DNA methylation dynamics in Atlantic salmon (Salmo salar) challenged with high temperature and moderate hypoxia

In this study, we employed Multiplex Bisulfite Sequencing (MBS) to measure CpG methylation within a ~500 bp region around the transcription start of six thermal/hypoxia biomarker genes (cirbp, jund, pdk3, prdx6, serpinh, ucp2) in the liver of post-smolt Atlantic salmon following short-term (3 days) and prolonged (4 weeks) exposure to i) high temperature (20°C) and normoxia (~100% air saturation) (Warm & Normoxic - WN); or ii) high temperature (20°C) and moderate hypoxia (~70% air saturation) (Warm & Hypoxic - WH) as compared to iii) control conditions (12°C, ~100% air saturation) (Control - CT).We found distinct CpG methylation profiles for each treatment group based on responsive CpG sites that were strongly dependent on the duration of the exposure (i.e., 3 days vs. 4 weeks at 20°C) and also differed between regulatory genomic regions (i.e., 5'upstream region, 5'UTR, first exon, and first intron). Several of these changes in CpG methylation were highly correlated with changes in gene expression, and can be considered as potential epigenetic marks (epimarkers).
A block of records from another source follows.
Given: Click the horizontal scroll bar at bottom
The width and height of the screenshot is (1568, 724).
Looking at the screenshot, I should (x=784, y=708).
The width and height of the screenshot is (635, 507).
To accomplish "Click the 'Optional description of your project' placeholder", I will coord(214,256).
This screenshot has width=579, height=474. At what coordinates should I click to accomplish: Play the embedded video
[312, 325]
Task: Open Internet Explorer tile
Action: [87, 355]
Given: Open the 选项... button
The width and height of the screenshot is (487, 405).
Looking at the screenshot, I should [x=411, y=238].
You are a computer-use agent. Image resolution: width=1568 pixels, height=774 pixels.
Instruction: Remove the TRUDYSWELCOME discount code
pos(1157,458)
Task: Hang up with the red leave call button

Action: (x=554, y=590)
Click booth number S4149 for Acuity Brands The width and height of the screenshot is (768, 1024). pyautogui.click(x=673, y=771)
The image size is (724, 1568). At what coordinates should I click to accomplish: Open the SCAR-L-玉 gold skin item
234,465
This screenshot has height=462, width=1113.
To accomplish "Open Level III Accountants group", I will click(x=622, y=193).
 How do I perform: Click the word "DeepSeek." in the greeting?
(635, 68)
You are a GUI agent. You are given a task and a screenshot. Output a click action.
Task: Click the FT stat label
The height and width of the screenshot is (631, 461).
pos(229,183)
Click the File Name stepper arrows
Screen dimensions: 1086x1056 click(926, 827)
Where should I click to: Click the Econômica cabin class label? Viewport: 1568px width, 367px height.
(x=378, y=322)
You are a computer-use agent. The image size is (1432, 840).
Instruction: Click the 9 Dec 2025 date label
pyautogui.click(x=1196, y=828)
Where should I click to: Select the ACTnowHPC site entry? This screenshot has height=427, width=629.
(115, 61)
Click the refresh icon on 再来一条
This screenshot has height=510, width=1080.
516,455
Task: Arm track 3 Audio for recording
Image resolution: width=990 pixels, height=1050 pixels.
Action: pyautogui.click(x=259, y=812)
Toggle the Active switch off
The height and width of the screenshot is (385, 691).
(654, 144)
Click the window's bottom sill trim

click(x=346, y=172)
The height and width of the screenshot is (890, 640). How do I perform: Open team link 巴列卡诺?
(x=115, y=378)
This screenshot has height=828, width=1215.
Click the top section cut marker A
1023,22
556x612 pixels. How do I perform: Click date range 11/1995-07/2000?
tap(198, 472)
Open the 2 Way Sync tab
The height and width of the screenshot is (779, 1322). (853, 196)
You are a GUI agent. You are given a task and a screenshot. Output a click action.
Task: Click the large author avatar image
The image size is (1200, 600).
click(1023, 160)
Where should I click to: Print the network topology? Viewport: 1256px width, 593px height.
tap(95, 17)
Overall design: Atlantic salmon were exposed to following treatments: (1) Control (CT) constant temperature of 12°C and 100 % air saturation; (2) Warm&Normoxic (WN) incremental temperature increase (1°C per week from 12 - 20°C) at 100% air saturation; and (3) Warm&Hypoxic (WH) decrease in oxygen content of 70% air saturation over one week, followed by two weeks of acclimation to this oxygen level, and then incremental temperature increase (1°C per week from 12 - 20°C) at 70% air saturation.